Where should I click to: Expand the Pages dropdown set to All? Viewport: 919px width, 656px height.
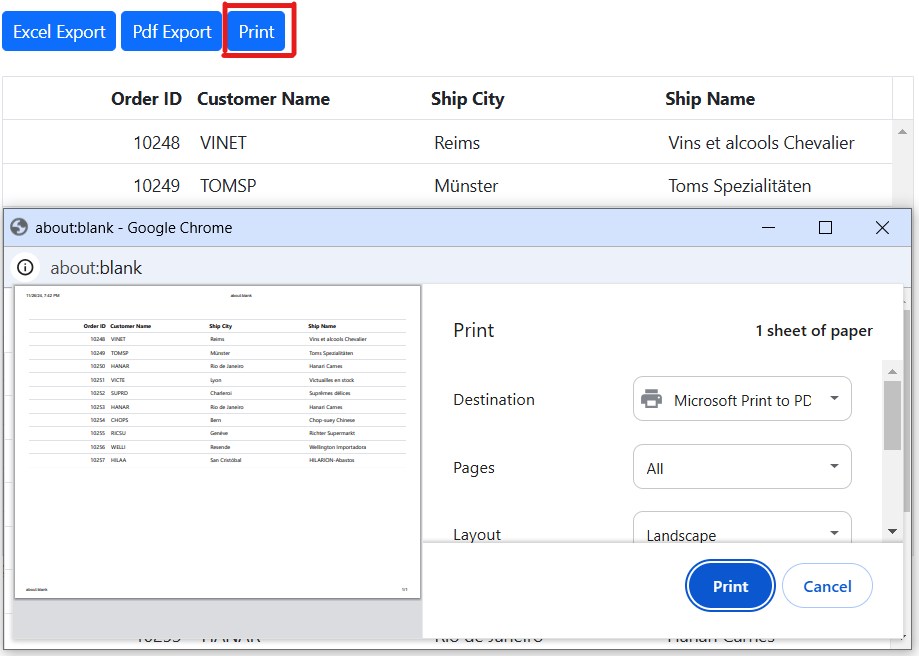742,468
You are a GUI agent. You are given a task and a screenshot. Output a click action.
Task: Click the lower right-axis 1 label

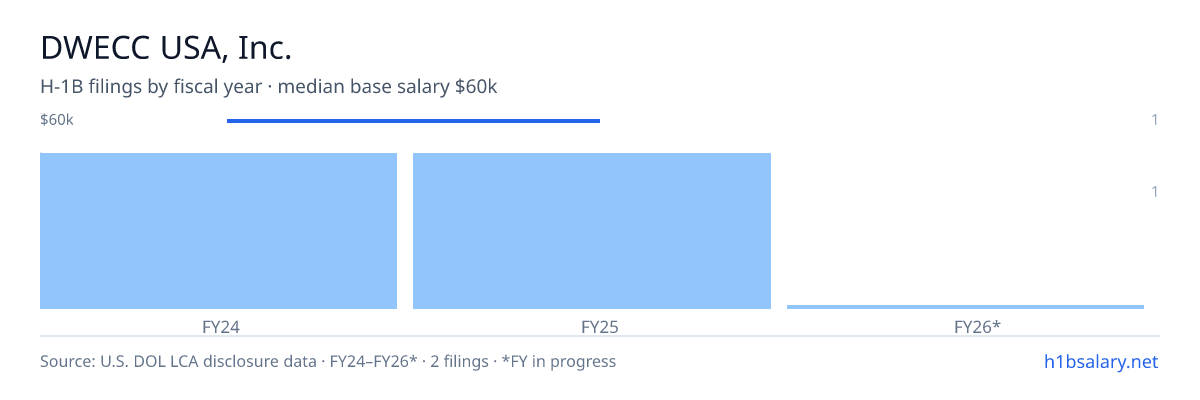[1154, 192]
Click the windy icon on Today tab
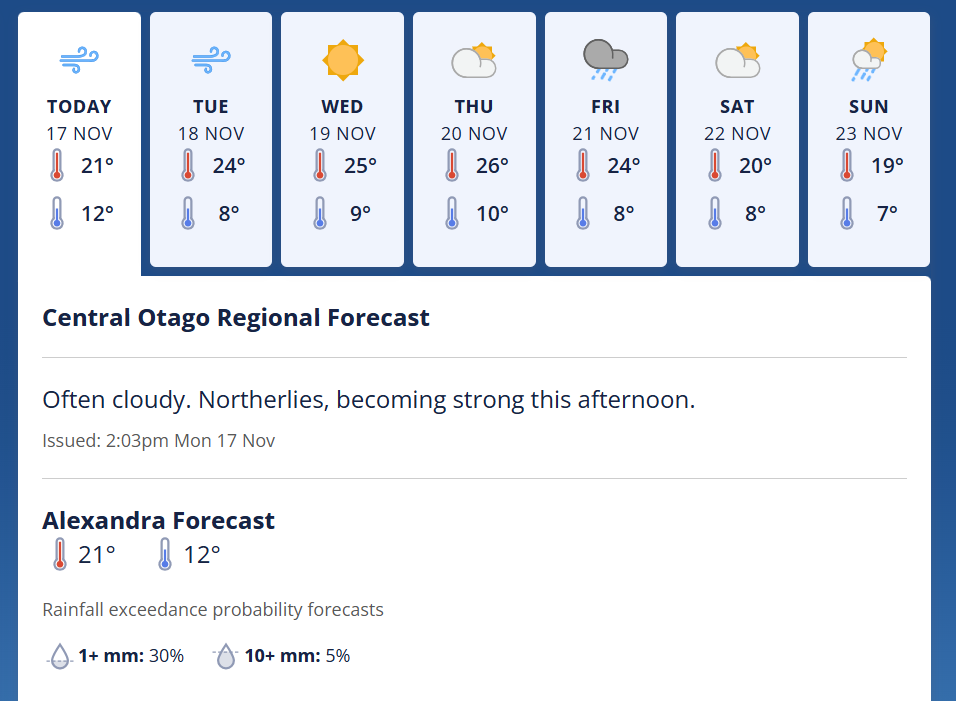The width and height of the screenshot is (956, 701). [79, 61]
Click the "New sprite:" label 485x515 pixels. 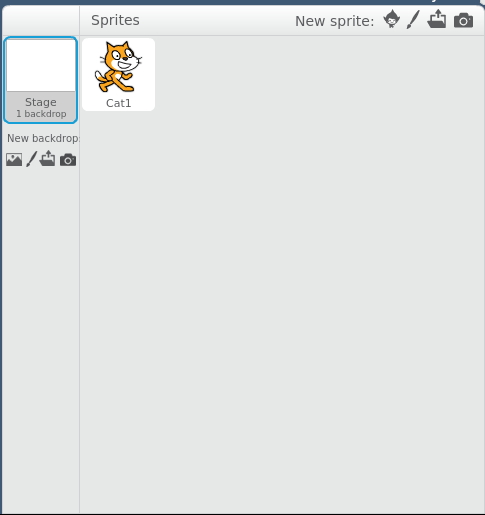click(x=335, y=21)
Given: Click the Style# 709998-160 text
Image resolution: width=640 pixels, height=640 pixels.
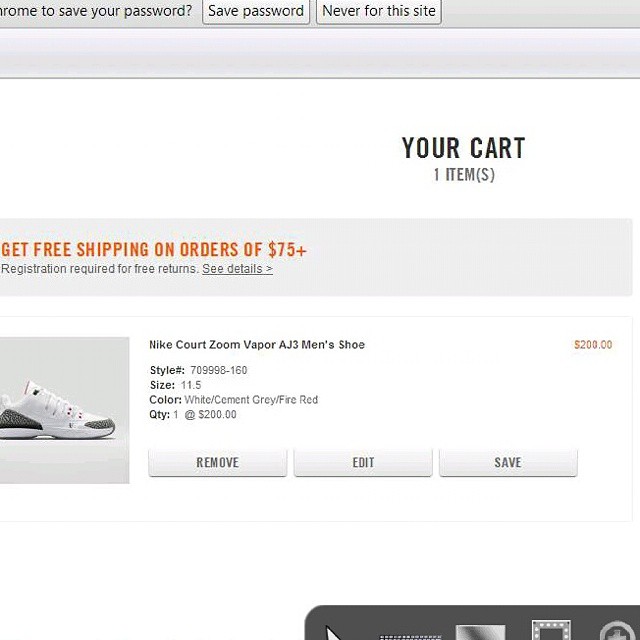Looking at the screenshot, I should (198, 371).
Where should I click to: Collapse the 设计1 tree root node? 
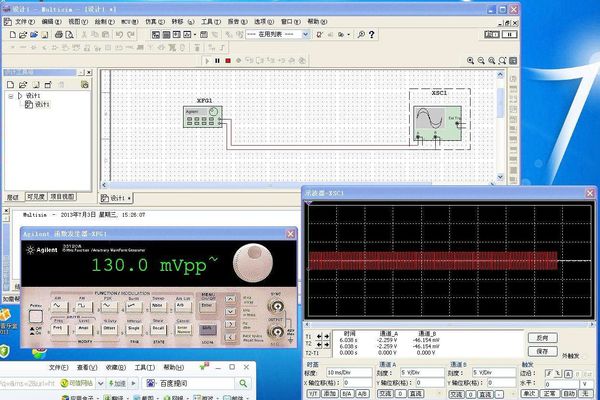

◇ ◇ ◇ ◇

Exercise goal |
Starting with the line containing "Image resolution: width=640" and ending with the last line of the records above, write out each line exactly; no pictures.

Solution to this exercise |
Image resolution: width=640 pixels, height=640 pixels.
Looking at the screenshot, I should (198, 371).
Where should I click to: Collapse the 设计1 tree root node? 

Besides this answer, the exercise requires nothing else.